We started with plans to dedicate $1 million to one participatory grant round, but my fellow design team members challenged us to raise another $1 million or more to do participatory grantmaking focused on climate justice in two regions – the U.S. South and Hawai’i and Alaska together. As a funder representative in the group, I heard this request to raise another $1 million and played a role in successfully championing it to my colleagues. And I hope more funders will join this effort. I am confident that the participatory grant round ahead will focus on real work that needs to be done, and it will be because people with lived experience of the impacts of climate change in their lives and communities will have guided it there.
While the aforementioned specific design team was focused on creating the guideposts for a participatory grantmaking process to follow, similar design teams could be utilized by funders in many other ways to ensure that the voices of people closest to the work help shape and influence other grantmaking processes. For example, if you are reviewing a strategy or starting a new one, a team and structure like this could provide input on any combination of past work and future focus. In my experience, this is not a tool funders commonly make use of, yet this participatory process reiterated to me how do-able and valuable it is. Indeed, bringing together diverse perspectives is a central part of the Hewlett Foundation’s Outcomes Focused Philanthropy. Our Education team listened extensively to inform its K-12 Teaching and Learning strategy refresh a few years ago. This included reaching out and receiving feedback from parents, teachers, students, as well as groups that we had not funded in the past and those who disagreed with our previous approaches to education work.

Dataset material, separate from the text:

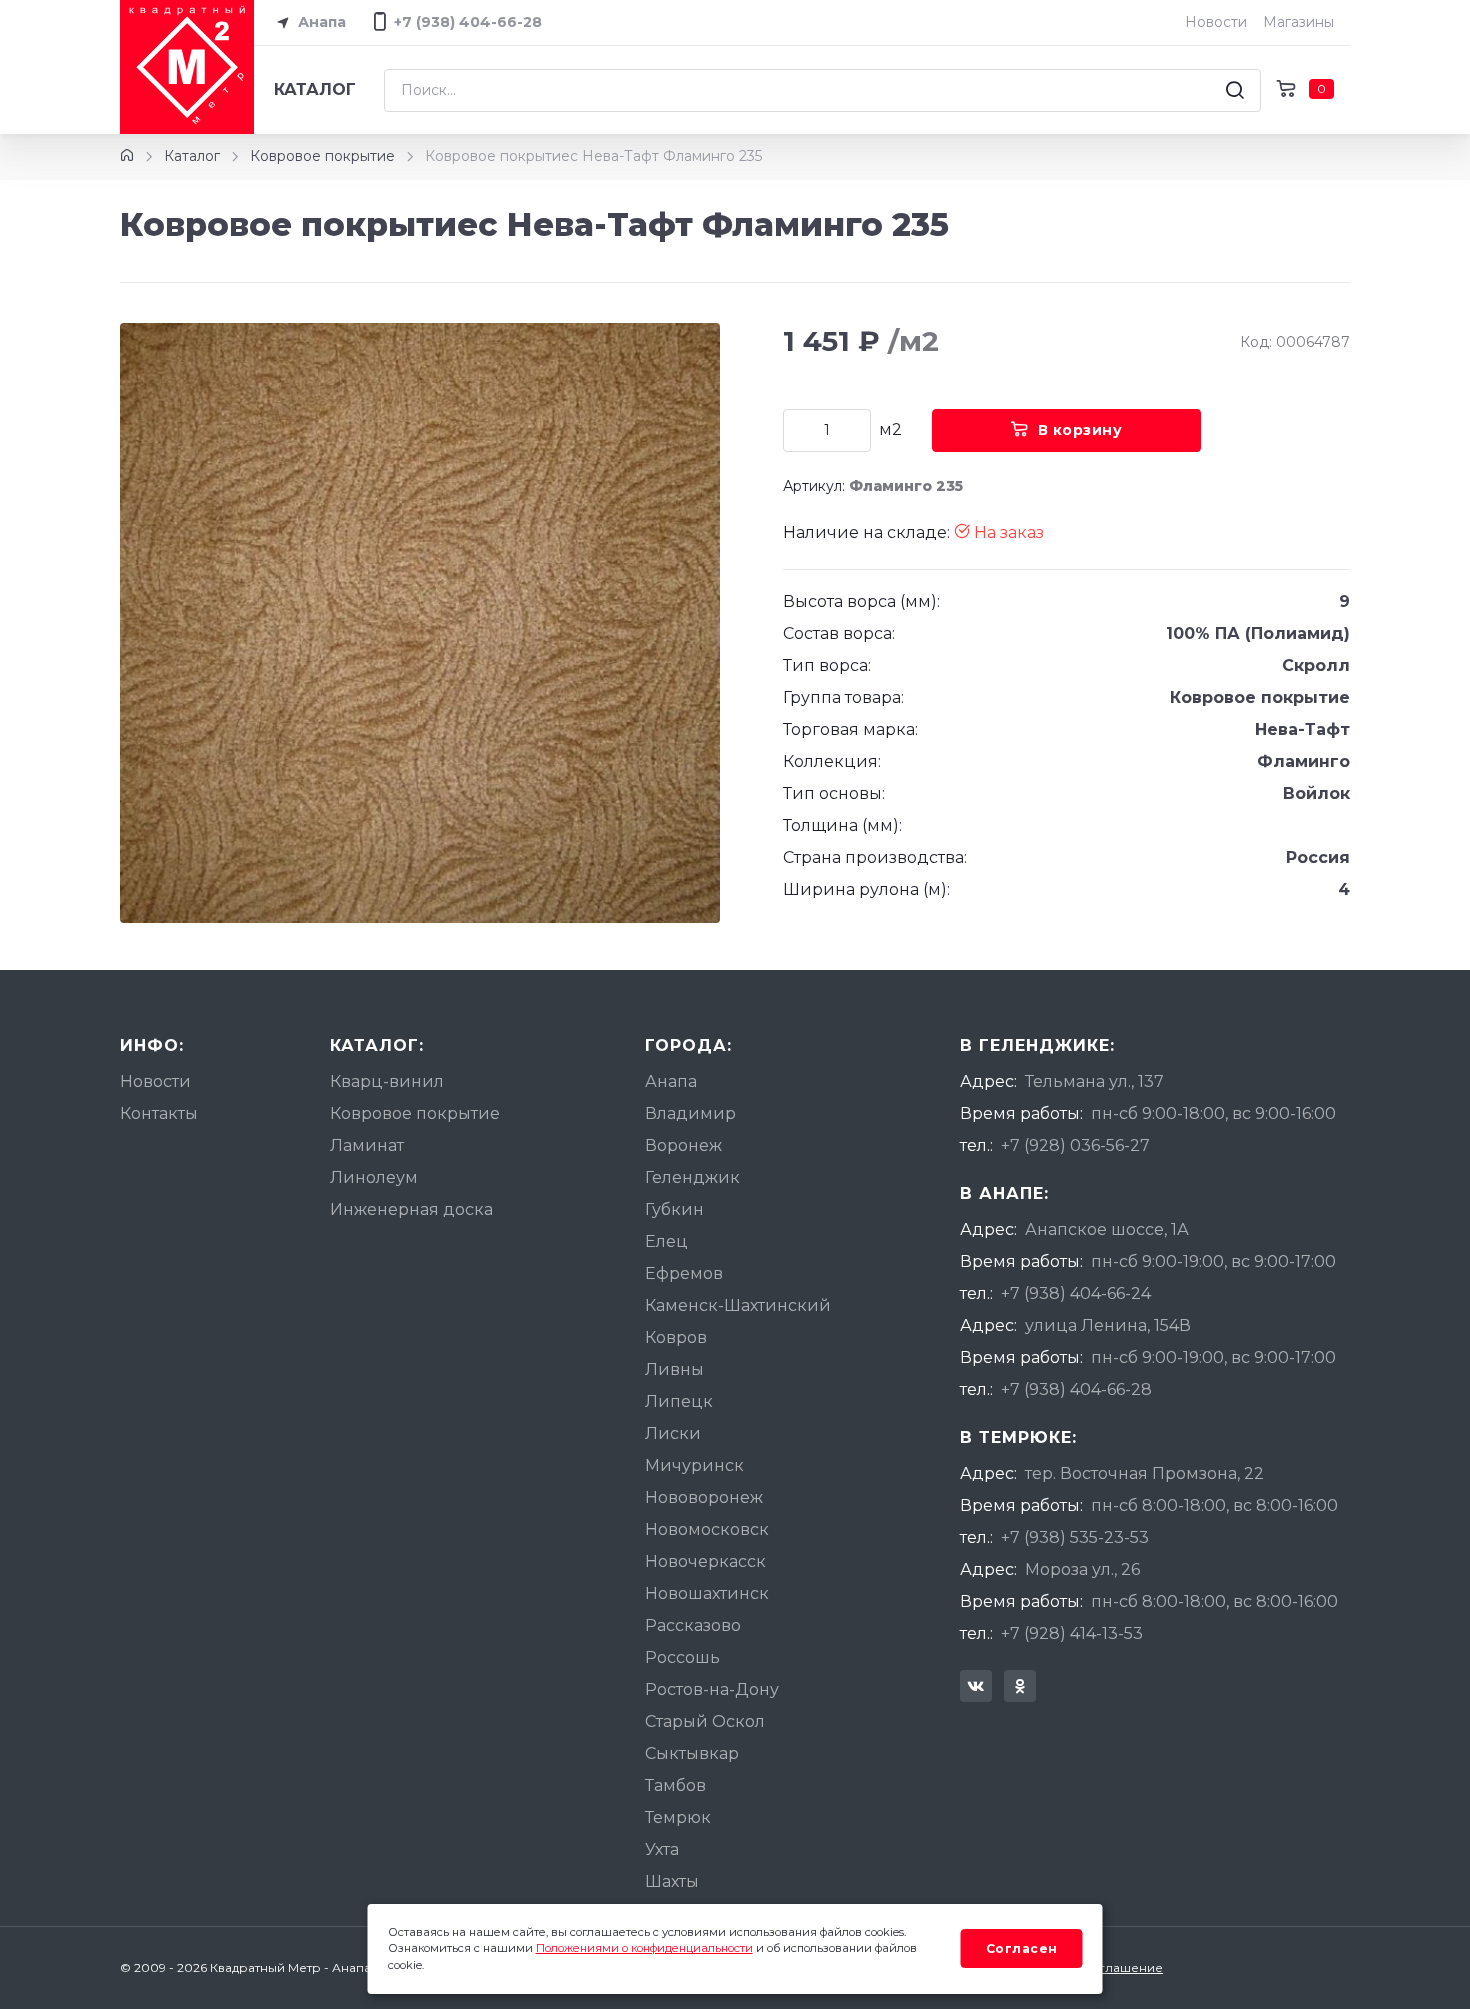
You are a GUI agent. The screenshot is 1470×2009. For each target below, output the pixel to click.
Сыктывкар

Our Performing Arts team took a similar approach in recent years to widen the circle of who provides input to inform its approach to San Francisco Bay Area Arts Funding.

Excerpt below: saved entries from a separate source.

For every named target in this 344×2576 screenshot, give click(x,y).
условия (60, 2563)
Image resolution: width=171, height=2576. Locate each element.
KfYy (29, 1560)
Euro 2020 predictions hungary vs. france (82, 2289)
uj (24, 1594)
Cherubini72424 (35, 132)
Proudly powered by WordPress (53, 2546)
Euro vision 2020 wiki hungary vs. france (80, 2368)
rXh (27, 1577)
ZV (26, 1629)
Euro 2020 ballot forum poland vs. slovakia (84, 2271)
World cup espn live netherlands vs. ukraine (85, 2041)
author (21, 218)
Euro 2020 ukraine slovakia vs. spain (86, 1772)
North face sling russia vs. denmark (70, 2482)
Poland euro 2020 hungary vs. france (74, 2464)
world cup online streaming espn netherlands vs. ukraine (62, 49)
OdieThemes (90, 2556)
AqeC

It can be hard to try new things and move outside your “comfort zone” and typical ways of working, and even harder to share power and control when you’re used to having a monopoly. While it is understandable that funders often lean into habit and routine in their day-to-day work, my experiences as a member of Shared Insight’s participatory design team have been powerful reminders of the importance of breaking out of comfortable habits and existing networks to experience new things and share power with others in service of creating a more equitable world.